QUOTED PASSAGE |

## START

The thoughts are there and you can't, we can't help but wonder and sort of make things up based on the things that we know, and that's, that's a burden to bear.

Sean Aylward:

You know it took me years to figure out that, yes, we're all a family, but we all experienced it differently. My youngest sister didn't go to the scene, so she was spared that. I was living in Sandown, new Hampshire at the time and if you consider it now, we all live on our cell phone. But when I got home from work there was a message on my machine, so there was no conversation in between. It happened roughly 4 pm. I got home at 530 and there's my sister saying something bad has happened. This guy hit her and beat her up and the first thing I thought was she just got braces, like two weeks ago. If he messed up her mouth, I'm going to be mad.

Anngelle Wood:

Yeah, yeah.

Sean Aylward:

I had no idea what I was in for. So on my way from Sandown to Groveland I stopped at the police department to find out what was going on, because it was just before the house and I don't know if you know any of the police. You might've been too young to know them. I don't. But one of them was a family friend, graduated high school with my stepdad and he came into the lobby and all he could say he struggled to say it was just go home. My memory of it all is much, much different than my sister, dawn, who saw she was on scene, my folks and my youngest sister. She was spared that, but it was horrible.

Anngelle Wood:

Was the boy whose home it was ever implicated at all in what happened.

Sean Aylward:

He was a key witness, but there was never any indication that he was involved.

Anngelle Wood:

And does the family share that sentiment that he wasn't involved, that he was just a dumb kid that didn't really know how to handle the situation?

Sean Aylward:

I think there's probably some animosity there. It makes me wonder why he couldn't stop it. You know, was there something else he could have done? He did invite her over. He, you know, put the meeting together, so it's tough, tough to swallow that, you know. Though it's probably not his, you know. I can't say it's his fault, I don't know. I don't care to see or talk to him either.

Anngelle Wood:

Right. I tend to think about that on the human level, like there's some culpability there, like it's his house. I mean, all these years later, who really knows right? Who really knows what he was thinking? And unfortunately, we know what the other?

Sean Aylward:

guy was thinking he took off. He went down to pintucket, ate a bunch of pills and then said, oh, get me some help. He had some cheap bottle of wine and some mixed pills. They weren't even all the same thing. So I don't know where, whether he brought them with him or if he grabbed them from sky's house or whatever he did, but another failed attempt at suicide. So yeah, he's a coward. He pulled off this act and obviously if he didn't think it was going to be that serious, he wouldn't have tried to kill himself. You know, like in many other cases would have just carried on with his life and, you know, probably bragged to his friends or whatever.

Anngelle Wood:

Tell me a little bit about what it was like when they were ramping up At first. Of course, a kid that age they always go for the juvenile sentencing first, and the DA's office was like no, we're not going to have that. So there's a period of about a year's time before they ramped up to charging him as an adult. Is that accurate?

## END

TASK REQUIREMENTS |
Reproduce the passage of the interview transcript starting with "Yeah, yeah." and going on through "it was horrible.". The records that come next are not needed.

RECORDED INFORMATION |

## START

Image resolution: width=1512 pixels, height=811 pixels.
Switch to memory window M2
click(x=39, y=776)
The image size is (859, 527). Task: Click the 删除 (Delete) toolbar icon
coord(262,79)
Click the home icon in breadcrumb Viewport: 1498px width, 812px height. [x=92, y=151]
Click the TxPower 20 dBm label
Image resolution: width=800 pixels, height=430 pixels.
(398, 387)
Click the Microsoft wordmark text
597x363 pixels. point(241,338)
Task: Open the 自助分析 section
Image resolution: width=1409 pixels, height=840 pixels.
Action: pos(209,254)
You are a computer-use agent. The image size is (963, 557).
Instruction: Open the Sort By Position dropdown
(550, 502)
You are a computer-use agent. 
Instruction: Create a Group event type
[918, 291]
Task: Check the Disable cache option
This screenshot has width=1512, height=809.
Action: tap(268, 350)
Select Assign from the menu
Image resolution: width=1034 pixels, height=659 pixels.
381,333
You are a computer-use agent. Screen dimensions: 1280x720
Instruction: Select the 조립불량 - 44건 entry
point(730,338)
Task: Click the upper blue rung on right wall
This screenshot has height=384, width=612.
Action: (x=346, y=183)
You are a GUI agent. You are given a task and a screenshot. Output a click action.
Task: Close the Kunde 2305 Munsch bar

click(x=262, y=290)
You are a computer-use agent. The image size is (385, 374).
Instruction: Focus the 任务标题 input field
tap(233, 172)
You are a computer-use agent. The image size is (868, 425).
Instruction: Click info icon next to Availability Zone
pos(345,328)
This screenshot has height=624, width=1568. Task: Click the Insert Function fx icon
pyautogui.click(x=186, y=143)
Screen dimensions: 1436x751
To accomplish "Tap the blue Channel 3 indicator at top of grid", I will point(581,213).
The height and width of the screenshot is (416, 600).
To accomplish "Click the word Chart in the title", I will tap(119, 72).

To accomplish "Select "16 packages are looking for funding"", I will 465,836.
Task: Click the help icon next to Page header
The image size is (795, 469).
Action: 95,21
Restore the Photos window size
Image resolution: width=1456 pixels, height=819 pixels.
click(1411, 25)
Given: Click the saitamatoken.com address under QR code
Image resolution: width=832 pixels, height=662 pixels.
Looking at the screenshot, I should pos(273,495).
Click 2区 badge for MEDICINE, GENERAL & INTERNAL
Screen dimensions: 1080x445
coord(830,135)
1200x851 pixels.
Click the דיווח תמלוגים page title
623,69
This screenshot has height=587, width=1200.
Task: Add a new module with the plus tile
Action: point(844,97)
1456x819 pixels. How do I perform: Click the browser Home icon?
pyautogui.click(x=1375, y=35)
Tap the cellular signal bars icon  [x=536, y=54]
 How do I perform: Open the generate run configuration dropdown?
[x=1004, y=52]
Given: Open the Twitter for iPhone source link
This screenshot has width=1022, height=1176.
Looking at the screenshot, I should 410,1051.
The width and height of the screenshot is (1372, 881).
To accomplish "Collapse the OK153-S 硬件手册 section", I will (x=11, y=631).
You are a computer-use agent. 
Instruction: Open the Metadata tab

## END

WRITTEN RESPONSE |
Yeah, yeah.

Sean Aylward:

I had no idea what I was in for. So on my way from Sandown to Groveland I stopped at the police department to find out what was going on, because it was just before the house and I don't know if you know any of the police. You might've been too young to know them. I don't. But one of them was a family friend, graduated high school with my stepdad and he came into the lobby and all he could say he struggled to say it was just go home. My memory of it all is much, much different than my sister, dawn, who saw she was on scene, my folks and my youngest sister. She was spared that, but it was horrible.